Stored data
· · · ·

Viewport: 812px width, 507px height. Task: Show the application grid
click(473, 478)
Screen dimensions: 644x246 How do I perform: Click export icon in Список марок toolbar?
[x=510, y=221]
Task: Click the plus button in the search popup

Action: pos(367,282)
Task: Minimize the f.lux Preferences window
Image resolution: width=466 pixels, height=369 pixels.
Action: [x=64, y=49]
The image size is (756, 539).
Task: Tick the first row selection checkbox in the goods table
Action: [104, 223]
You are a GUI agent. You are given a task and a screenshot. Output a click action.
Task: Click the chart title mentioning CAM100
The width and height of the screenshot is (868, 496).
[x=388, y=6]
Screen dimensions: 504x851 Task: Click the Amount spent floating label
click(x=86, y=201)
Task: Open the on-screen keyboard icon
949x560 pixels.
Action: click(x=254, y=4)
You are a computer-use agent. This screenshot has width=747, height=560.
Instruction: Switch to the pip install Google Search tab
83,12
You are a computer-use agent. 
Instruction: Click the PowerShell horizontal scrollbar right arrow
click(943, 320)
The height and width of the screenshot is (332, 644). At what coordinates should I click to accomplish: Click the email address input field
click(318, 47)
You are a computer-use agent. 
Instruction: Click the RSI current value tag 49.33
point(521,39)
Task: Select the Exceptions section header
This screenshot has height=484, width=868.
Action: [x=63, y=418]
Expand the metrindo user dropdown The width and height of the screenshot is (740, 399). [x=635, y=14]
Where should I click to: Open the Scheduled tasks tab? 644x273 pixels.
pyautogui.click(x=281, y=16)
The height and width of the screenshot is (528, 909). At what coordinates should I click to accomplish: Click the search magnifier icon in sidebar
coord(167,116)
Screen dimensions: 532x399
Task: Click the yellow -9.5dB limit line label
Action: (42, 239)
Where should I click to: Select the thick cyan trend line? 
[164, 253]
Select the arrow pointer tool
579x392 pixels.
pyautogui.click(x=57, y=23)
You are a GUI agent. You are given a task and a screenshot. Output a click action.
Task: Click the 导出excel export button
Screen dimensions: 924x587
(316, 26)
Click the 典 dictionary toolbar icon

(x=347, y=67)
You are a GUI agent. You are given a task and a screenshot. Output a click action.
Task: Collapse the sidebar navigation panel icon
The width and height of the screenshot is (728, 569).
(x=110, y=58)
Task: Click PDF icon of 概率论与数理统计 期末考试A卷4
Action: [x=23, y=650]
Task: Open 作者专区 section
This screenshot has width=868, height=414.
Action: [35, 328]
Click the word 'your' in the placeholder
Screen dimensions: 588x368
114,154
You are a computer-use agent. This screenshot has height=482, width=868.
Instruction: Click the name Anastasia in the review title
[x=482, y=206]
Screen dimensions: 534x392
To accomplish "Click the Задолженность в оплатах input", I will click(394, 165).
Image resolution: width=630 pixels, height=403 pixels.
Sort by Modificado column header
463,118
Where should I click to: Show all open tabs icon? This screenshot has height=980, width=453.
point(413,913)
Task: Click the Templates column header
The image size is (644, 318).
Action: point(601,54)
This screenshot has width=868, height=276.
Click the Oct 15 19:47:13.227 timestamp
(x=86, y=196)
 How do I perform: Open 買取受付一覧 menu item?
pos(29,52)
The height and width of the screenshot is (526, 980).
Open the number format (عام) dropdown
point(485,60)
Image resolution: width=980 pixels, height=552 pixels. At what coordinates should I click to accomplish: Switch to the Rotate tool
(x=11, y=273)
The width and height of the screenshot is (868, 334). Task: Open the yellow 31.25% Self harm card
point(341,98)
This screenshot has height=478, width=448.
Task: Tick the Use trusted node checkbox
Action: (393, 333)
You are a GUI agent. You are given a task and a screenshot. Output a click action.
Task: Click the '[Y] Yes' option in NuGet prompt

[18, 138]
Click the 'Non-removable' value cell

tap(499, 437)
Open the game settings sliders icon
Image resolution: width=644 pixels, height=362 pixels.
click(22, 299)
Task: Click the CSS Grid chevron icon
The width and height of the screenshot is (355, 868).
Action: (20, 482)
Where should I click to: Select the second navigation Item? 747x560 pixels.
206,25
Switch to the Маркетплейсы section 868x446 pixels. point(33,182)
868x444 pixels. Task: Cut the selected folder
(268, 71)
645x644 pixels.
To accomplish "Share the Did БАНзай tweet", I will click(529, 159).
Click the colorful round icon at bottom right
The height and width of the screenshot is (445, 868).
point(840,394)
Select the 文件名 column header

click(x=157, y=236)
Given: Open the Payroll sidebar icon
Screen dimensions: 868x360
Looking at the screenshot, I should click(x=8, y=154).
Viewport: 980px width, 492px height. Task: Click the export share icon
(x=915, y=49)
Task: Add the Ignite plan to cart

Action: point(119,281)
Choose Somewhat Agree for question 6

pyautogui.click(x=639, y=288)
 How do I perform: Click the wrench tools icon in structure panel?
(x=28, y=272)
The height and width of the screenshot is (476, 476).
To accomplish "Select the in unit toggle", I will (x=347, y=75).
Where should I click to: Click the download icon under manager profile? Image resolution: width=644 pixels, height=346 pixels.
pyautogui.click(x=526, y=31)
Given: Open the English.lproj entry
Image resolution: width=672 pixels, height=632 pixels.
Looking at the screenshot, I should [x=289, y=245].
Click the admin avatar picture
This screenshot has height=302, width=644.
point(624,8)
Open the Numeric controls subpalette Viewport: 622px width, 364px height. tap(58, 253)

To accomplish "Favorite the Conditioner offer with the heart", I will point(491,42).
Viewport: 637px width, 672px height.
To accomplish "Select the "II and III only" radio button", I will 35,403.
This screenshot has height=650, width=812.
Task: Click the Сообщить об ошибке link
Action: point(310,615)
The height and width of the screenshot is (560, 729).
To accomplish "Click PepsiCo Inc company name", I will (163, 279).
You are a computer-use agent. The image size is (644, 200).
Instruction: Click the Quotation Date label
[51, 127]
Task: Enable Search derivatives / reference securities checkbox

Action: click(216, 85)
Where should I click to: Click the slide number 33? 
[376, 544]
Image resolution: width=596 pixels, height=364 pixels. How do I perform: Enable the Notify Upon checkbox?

· · · ·

INSTRUCTIONS FOR THE TASK →
The expected response reproduces all of the data precisely.

RESPONSE TO THIS TASK →
Viewport: 812px width, 507px height. Task: Show the application grid
click(473, 478)
Screen dimensions: 644x246 How do I perform: Click export icon in Список марок toolbar?
[x=510, y=221]
Task: Click the plus button in the search popup

Action: pos(367,282)
Task: Minimize the f.lux Preferences window
Image resolution: width=466 pixels, height=369 pixels.
Action: [x=64, y=49]
The image size is (756, 539).
Task: Tick the first row selection checkbox in the goods table
Action: [104, 223]
You are a GUI agent. You are given a task and a screenshot. Output a click action.
Task: Click the chart title mentioning CAM100
The width and height of the screenshot is (868, 496).
[x=388, y=6]
Screen dimensions: 504x851 Task: Click the Amount spent floating label
click(x=86, y=201)
Task: Open the on-screen keyboard icon
949x560 pixels.
Action: click(x=254, y=4)
You are a computer-use agent. This screenshot has width=747, height=560.
Instruction: Switch to the pip install Google Search tab
83,12
You are a computer-use agent. 
Instruction: Click the PowerShell horizontal scrollbar right arrow
click(943, 320)
The height and width of the screenshot is (332, 644). At what coordinates should I click to accomplish: Click the email address input field
click(318, 47)
You are a computer-use agent. 
Instruction: Click the RSI current value tag 49.33
point(521,39)
Task: Select the Exceptions section header
This screenshot has height=484, width=868.
Action: [x=63, y=418]
Expand the metrindo user dropdown The width and height of the screenshot is (740, 399). [x=635, y=14]
Where should I click to: Open the Scheduled tasks tab? 644x273 pixels.
pyautogui.click(x=281, y=16)
The height and width of the screenshot is (528, 909). At what coordinates should I click to accomplish: Click the search magnifier icon in sidebar
coord(167,116)
Screen dimensions: 532x399
Task: Click the yellow -9.5dB limit line label
Action: (42, 239)
Where should I click to: Select the thick cyan trend line? 
[164, 253]
Select the arrow pointer tool
579x392 pixels.
pyautogui.click(x=57, y=23)
You are a GUI agent. You are given a task and a screenshot. Output a click action.
Task: Click the 导出excel export button
Screen dimensions: 924x587
(316, 26)
Click the 典 dictionary toolbar icon

(x=347, y=67)
You are a GUI agent. You are given a task and a screenshot. Output a click action.
Task: Collapse the sidebar navigation panel icon
The width and height of the screenshot is (728, 569).
(x=110, y=58)
Task: Click PDF icon of 概率论与数理统计 期末考试A卷4
Action: [x=23, y=650]
Task: Open 作者专区 section
This screenshot has width=868, height=414.
Action: [35, 328]
Click the word 'your' in the placeholder
Screen dimensions: 588x368
114,154
You are a computer-use agent. This screenshot has height=482, width=868.
Instruction: Click the name Anastasia in the review title
[x=482, y=206]
Screen dimensions: 534x392
To accomplish "Click the Задолженность в оплатах input", I will click(394, 165).
Image resolution: width=630 pixels, height=403 pixels.
Sort by Modificado column header
463,118
Where should I click to: Show all open tabs icon? This screenshot has height=980, width=453.
point(413,913)
Task: Click the Templates column header
The image size is (644, 318).
Action: point(601,54)
This screenshot has width=868, height=276.
Click the Oct 15 19:47:13.227 timestamp
(x=86, y=196)
 How do I perform: Open 買取受付一覧 menu item?
pos(29,52)
The height and width of the screenshot is (526, 980).
Open the number format (عام) dropdown
point(485,60)
Image resolution: width=980 pixels, height=552 pixels. At what coordinates should I click to accomplish: Switch to the Rotate tool
(x=11, y=273)
The width and height of the screenshot is (868, 334). Task: Open the yellow 31.25% Self harm card
point(341,98)
This screenshot has height=478, width=448.
Task: Tick the Use trusted node checkbox
Action: (393, 333)
You are a GUI agent. You are given a task and a screenshot. Output a click action.
Task: Click the '[Y] Yes' option in NuGet prompt

[18, 138]
Click the 'Non-removable' value cell

tap(499, 437)
Open the game settings sliders icon
Image resolution: width=644 pixels, height=362 pixels.
click(22, 299)
Task: Click the CSS Grid chevron icon
The width and height of the screenshot is (355, 868).
Action: (20, 482)
Where should I click to: Select the second navigation Item? 747x560 pixels.
206,25
Switch to the Маркетплейсы section 868x446 pixels. point(33,182)
868x444 pixels. Task: Cut the selected folder
(268, 71)
645x644 pixels.
To accomplish "Share the Did БАНзай tweet", I will click(529, 159).
Click the colorful round icon at bottom right
The height and width of the screenshot is (445, 868).
point(840,394)
Select the 文件名 column header

click(x=157, y=236)
Given: Open the Payroll sidebar icon
Screen dimensions: 868x360
Looking at the screenshot, I should click(x=8, y=154).
Viewport: 980px width, 492px height. Task: Click the export share icon
(x=915, y=49)
Task: Add the Ignite plan to cart

Action: point(119,281)
Choose Somewhat Agree for question 6

pyautogui.click(x=639, y=288)
 How do I perform: Click the wrench tools icon in structure panel?
(x=28, y=272)
The height and width of the screenshot is (476, 476).
To accomplish "Select the in unit toggle", I will (x=347, y=75).
Where should I click to: Click the download icon under manager profile? Image resolution: width=644 pixels, height=346 pixels.
pyautogui.click(x=526, y=31)
Given: Open the English.lproj entry
Image resolution: width=672 pixels, height=632 pixels.
Looking at the screenshot, I should [x=289, y=245].
Click the admin avatar picture
This screenshot has height=302, width=644.
point(624,8)
Open the Numeric controls subpalette Viewport: 622px width, 364px height. tap(58, 253)

To accomplish "Favorite the Conditioner offer with the heart", I will point(491,42).
Viewport: 637px width, 672px height.
To accomplish "Select the "II and III only" radio button", I will 35,403.
This screenshot has height=650, width=812.
Task: Click the Сообщить об ошибке link
Action: point(310,615)
The height and width of the screenshot is (560, 729).
To accomplish "Click PepsiCo Inc company name", I will (163, 279).
You are a computer-use agent. The image size is (644, 200).
Instruction: Click the Quotation Date label
[51, 127]
Task: Enable Search derivatives / reference securities checkbox

Action: click(216, 85)
Where should I click to: Click the slide number 33? 
[376, 544]
Image resolution: width=596 pixels, height=364 pixels. How do I perform: Enable the Notify Upon checkbox?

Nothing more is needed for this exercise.